Tuesday, 31 May 2016

Game Review: Akrotiri




Hi folks,

Akrotiri is a fantastic little game for two players that combines some of the best game mechanics from my favourite games.

My wife and I came across Akrotiri quite randomly, when we were trolling through a boardgame website looking for something new. It looked to have a lot of elements from Carcassonne with the added bonus of being a dedicated two player game. We had found with two player Carcassonne that you could happily play your own game without having much interference from the other player. You stay on your side of the board and they stay on their's. If you are feeling particularly feisty you can get in the other players space. Akrotiri’s board is designed that you have to get in the other players grill, whether you intend to or not. Only the best Minoan will rule the Aegean!


Modern excavations of the Akrotiri ruins


Akrotiri is primarily a tile placing game, with each tile depicting part of an island (or islands), a terrain icon and shipping routes. As they are placed, tiles gain two resource blocks which can be gathered and sold at a price that changes depending on the supply in the market. Players also receive map and goal cards at the start and during the game. These are special objectives that relate to the excavation of temples or provide points depending on the arrangement of the tiles. More on that later though.

Strategy: when you place a new tile choose which resources you place strategically to increase the profit of your next trade. This works particularly well if you can block the other player’s access to the newly placed resource blocks, through isolated shipping routes.


The start of the game, showing the island of Thera (Santorini) in the center of the board.

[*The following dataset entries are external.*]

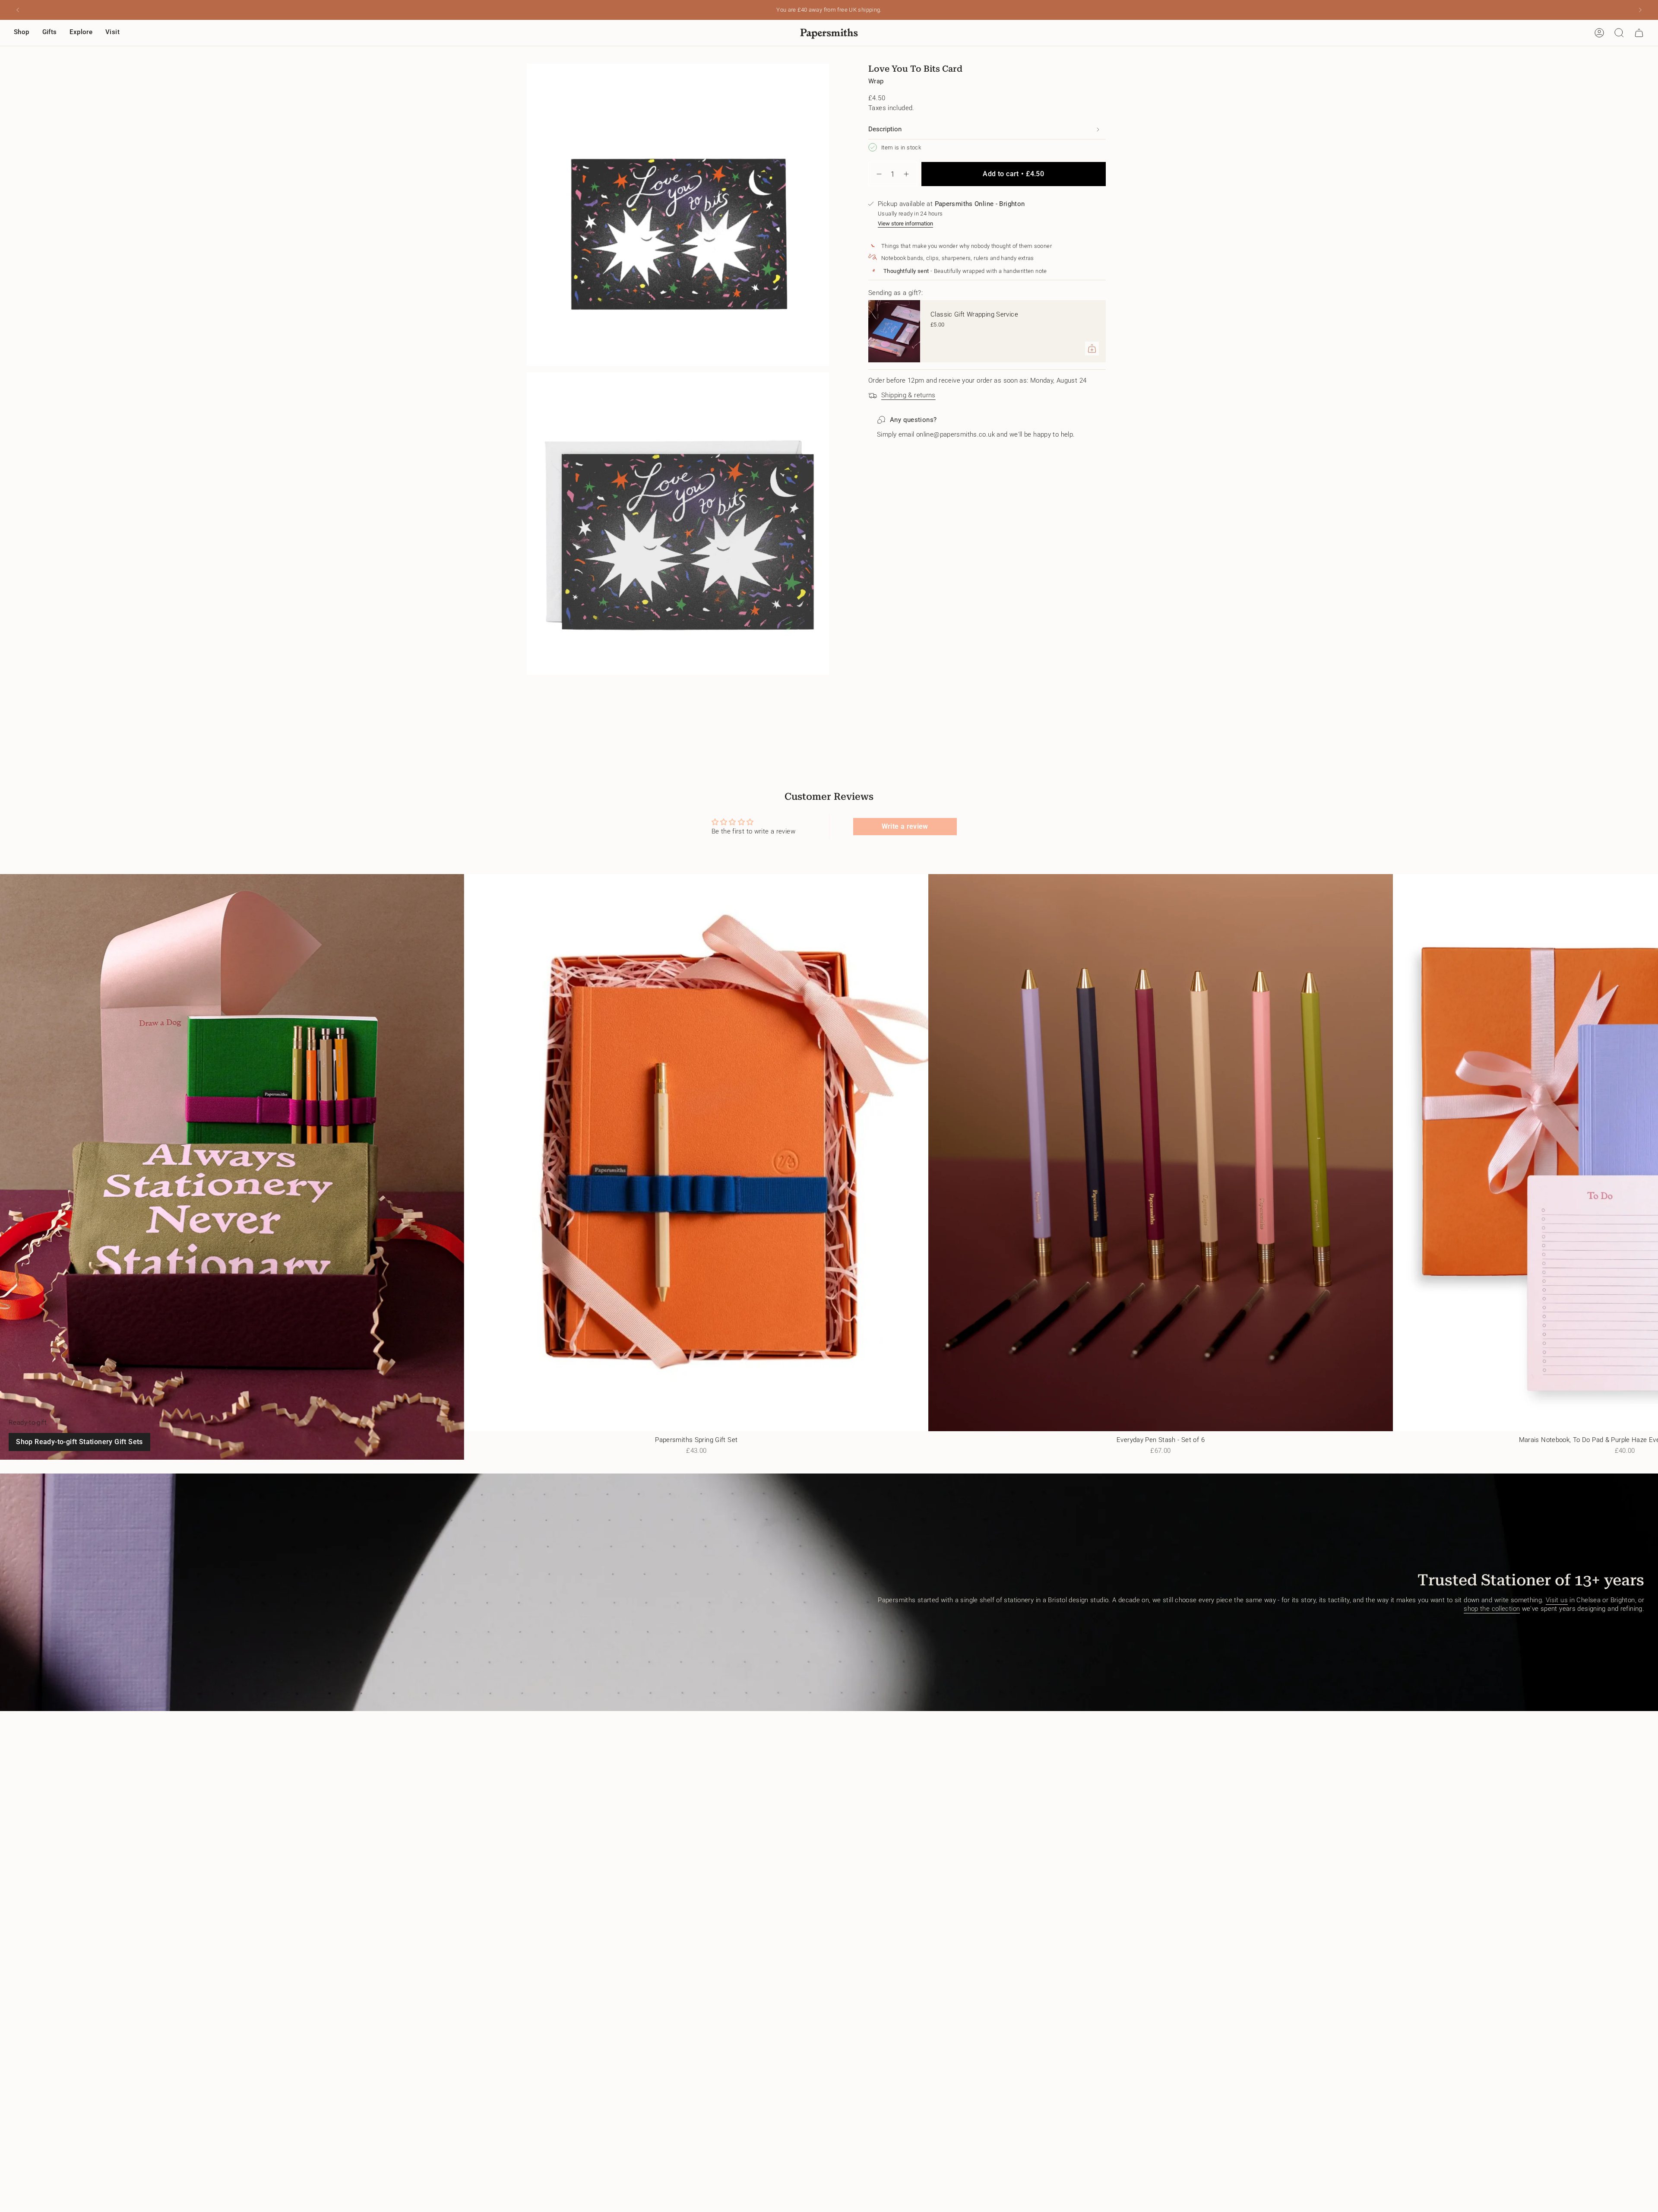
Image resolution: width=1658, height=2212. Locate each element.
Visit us (1557, 1600)
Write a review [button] (905, 826)
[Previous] (18, 10)
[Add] (1092, 348)
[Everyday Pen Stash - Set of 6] (1160, 1152)
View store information (905, 223)
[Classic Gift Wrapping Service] (894, 331)
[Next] (1640, 10)
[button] (21, 33)
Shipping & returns (908, 395)
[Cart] (1639, 32)
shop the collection (1492, 1609)
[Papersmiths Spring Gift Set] (696, 1152)
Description (885, 129)
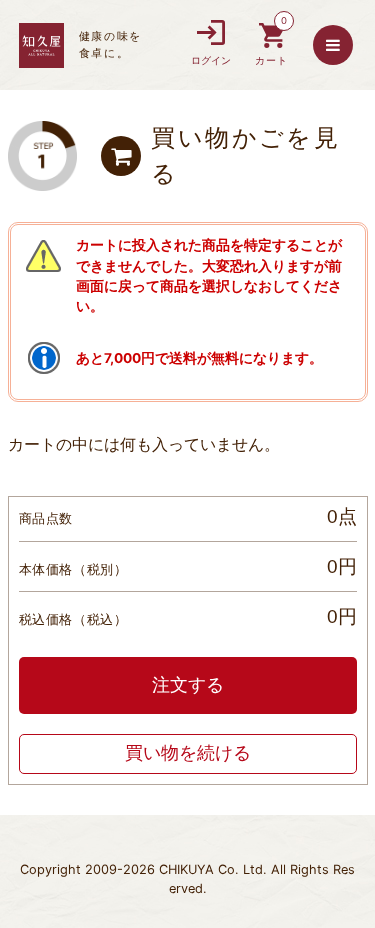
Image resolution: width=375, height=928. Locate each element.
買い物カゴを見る (272, 45)
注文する (188, 685)
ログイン (211, 60)
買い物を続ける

This is where resource trading and map buying occurs.



Players place the tiles in arrangements that benefit them, much like you would do in Carcassonne, to create islands that are surrounded by advantageous terrain icons, gain access to resources and create shipping routes. They can then move their ships along the established shipping routes to gather and trade resources with the main island, Thera.


Resources change value based on their supply to the markets; a touch of Power Grid perhaps?


The money that they earn can then be used to fund archaeological digs, using maps that each player either starts with, or purchases during the course of the game.


Money, money, money...


When you excavate a temple on an island, you must prove that it is there by matching the map you have with terrain icons that surround the island you have chosen. The maps come in three different difficulties, which effects their cost, number of terrain icons required as proof and victory points value. This part of the game feels a lot like Ticket To Ride, as you create routes to get where you need to go and try to collect the right combinations of landmarks to complete your maps. As you excavate temples the number of actions you are allowed to take increases. You also gain access to more goal cards.

Strategy: you can spend an action to choose the nature of the next terrain icon you place (“Consulting the Oracle”). The game is balanced enough that you don’t feel that this is always the best use of an action, but by consulting the Oracle you virtually ensure that you can fulfill your map requirements more quickly.  Just do it before the other player takes the island that you want...


I just excavated the black temple at the top using the map shown. Can you pick the landmarks I used to prove it was there? If you can, you will have a good idea of how the game works.


Once a player has excavated six temples the game ends within one player turn (depending on who went first). The points for excavated temples, goal cards and money remaining are calculated and the winner determined.

Strategy: Try to set the pace when excavating temples by excavating some easy temples. If you fall behind, your opponent has more actions than you, which just compounds the problem. If left too long, they can cut you out of the game completely!


I need to excavate two more temples to end the game, using one medium and one easy difficulty map. Unfortunately, all of the islands I want already have white temples on them...


Good things about the game:  Akrotiri is aesthetically pleasing and the playing pieces feel weighty and well made. Gameplay is smooth and having several sources of victory points to keep on top of ensures you don’t know who has won until the end.

The bad things about the game: Game-wise, nothing is bad. Finding a copy isn’t easy, though. We found stock online for about $50 AUD, which was going to be shipped from a shop in Japan. Thankfully our good mate KuriboGoomba was heading to Japan and sourced a copy for us.

The game takes about 45 minutes to play, though we have stretched it out to two hours with the aid of chocolate and tea. Of the four games we have played, three of the games have been right down to the wire (one or two points making the difference). In the last game wifey trounced me ;-)


The end game from across the table. Wifey has excavated all six of her temples, hauling in 18 points from excavations alone. Add to that points for left over money and her goal cards (to the right) and she ended up on 32 points.


I hope you get a chance to play Akrotiri! It really is a great little game, with simple rules but intricate strategy once you get the hang of it.